— Begin DATA SECTION —
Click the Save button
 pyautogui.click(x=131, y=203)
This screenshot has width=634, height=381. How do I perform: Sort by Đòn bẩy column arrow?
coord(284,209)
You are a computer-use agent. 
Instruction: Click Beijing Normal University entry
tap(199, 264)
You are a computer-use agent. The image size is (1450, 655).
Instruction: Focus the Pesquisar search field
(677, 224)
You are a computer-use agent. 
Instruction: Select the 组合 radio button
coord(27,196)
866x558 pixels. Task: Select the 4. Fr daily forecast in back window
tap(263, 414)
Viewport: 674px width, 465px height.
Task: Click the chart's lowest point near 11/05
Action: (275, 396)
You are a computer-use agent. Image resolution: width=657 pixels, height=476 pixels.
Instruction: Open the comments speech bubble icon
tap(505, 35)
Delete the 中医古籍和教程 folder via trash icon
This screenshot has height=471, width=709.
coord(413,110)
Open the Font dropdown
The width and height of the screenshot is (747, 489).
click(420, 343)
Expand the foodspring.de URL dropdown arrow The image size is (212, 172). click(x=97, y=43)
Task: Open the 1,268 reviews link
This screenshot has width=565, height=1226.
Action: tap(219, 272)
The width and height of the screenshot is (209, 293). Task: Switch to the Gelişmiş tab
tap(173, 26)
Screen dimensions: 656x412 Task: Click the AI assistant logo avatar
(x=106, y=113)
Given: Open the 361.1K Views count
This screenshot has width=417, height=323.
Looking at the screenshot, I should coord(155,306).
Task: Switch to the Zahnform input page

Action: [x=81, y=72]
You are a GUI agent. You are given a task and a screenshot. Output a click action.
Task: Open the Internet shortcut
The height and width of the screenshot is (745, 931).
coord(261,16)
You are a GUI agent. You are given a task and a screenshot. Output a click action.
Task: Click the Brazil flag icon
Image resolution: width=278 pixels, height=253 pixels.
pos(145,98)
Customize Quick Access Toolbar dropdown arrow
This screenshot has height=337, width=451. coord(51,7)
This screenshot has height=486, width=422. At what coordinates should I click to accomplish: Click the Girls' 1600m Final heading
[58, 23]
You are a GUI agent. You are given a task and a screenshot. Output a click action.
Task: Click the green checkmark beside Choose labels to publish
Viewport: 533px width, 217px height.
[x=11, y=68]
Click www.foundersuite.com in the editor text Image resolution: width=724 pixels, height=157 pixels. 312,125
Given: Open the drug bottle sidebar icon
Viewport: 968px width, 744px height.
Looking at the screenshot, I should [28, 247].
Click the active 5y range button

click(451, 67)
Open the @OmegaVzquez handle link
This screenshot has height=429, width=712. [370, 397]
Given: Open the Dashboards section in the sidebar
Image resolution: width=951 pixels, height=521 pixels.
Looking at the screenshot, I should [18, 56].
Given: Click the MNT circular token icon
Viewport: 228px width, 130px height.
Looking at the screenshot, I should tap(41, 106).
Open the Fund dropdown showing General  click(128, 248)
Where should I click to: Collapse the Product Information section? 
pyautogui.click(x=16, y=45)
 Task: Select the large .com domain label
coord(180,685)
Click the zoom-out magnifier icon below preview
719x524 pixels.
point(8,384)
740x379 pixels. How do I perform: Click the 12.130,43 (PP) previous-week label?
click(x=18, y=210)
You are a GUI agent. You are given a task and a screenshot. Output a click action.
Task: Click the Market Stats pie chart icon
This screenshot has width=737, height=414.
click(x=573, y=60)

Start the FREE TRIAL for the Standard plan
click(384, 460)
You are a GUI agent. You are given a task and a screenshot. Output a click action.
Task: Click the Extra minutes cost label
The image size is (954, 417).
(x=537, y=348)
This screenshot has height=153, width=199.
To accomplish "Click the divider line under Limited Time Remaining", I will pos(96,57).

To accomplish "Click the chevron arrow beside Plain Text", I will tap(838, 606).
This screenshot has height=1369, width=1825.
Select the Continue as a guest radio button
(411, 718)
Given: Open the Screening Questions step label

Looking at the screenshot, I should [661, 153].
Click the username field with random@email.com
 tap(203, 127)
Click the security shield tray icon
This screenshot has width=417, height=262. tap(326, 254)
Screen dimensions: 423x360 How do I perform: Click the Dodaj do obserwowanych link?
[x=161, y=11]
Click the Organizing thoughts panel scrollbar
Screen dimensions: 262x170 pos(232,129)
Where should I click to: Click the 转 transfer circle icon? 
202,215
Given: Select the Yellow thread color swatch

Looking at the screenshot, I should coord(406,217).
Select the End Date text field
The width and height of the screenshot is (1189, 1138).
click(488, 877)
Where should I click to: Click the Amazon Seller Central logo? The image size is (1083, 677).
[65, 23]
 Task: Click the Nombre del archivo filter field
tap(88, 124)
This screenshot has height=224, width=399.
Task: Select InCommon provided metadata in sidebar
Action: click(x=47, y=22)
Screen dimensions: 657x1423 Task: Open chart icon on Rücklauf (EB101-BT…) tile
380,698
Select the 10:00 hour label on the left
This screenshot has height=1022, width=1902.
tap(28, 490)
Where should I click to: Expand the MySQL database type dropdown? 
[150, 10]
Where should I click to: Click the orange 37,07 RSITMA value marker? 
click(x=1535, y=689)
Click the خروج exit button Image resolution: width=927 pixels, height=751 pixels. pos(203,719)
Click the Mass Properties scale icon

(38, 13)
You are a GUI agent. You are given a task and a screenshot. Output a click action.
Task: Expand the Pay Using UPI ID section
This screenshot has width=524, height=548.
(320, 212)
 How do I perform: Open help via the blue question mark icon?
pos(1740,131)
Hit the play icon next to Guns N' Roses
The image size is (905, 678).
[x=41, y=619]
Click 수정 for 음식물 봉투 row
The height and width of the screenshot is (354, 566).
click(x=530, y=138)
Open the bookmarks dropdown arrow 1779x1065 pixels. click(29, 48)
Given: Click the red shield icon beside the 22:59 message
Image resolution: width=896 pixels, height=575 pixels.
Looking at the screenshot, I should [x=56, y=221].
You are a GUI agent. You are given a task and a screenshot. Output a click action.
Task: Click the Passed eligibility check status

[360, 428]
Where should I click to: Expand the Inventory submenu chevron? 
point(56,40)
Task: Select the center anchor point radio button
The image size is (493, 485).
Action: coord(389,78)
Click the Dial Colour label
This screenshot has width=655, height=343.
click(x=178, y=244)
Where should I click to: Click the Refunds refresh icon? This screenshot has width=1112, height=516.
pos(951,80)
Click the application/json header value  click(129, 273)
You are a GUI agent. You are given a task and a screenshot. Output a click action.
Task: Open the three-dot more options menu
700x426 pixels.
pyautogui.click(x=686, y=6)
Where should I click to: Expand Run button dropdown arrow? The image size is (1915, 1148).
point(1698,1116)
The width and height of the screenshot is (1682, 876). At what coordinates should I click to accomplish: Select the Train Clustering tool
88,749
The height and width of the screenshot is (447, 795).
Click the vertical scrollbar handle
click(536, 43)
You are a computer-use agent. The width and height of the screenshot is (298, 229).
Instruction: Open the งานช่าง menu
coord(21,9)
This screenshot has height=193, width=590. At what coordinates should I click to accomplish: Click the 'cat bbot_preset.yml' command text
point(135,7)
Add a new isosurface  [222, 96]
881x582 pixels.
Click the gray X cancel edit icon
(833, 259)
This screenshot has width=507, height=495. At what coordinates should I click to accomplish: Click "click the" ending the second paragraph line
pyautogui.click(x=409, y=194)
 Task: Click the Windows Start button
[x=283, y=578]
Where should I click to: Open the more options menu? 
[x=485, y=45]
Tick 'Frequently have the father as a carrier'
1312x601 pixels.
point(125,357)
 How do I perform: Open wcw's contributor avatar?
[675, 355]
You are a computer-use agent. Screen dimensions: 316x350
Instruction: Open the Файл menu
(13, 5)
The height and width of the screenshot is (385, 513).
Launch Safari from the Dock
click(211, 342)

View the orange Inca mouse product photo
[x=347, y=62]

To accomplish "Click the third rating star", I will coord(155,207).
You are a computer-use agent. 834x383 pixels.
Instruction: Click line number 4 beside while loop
— End DATA SECTION —
TASK BRIEF
Rewrite the rows from the line that has "Task: Open the 1,268 reviews link" through the line that has "This screenshot has height=337, width=451.", putting "Go to" in place of "Switch to" and leaving everything else unchanged.

SOLUTION TO THE EXERCISE
Task: Open the 1,268 reviews link
This screenshot has width=565, height=1226.
Action: tap(219, 272)
The width and height of the screenshot is (209, 293). Task: Go to the Gelişmiş tab
tap(173, 26)
Screen dimensions: 656x412 Task: Click the AI assistant logo avatar
(x=106, y=113)
Given: Open the 361.1K Views count
This screenshot has width=417, height=323.
Looking at the screenshot, I should coord(155,306).
Task: Go to the Zahnform input page

Action: [x=81, y=72]
You are a GUI agent. You are given a task and a screenshot. Output a click action.
Task: Open the Internet shortcut
The height and width of the screenshot is (745, 931).
coord(261,16)
You are a GUI agent. You are given a task and a screenshot. Output a click action.
Task: Click the Brazil flag icon
Image resolution: width=278 pixels, height=253 pixels.
pos(145,98)
Customize Quick Access Toolbar dropdown arrow
This screenshot has height=337, width=451. coord(51,7)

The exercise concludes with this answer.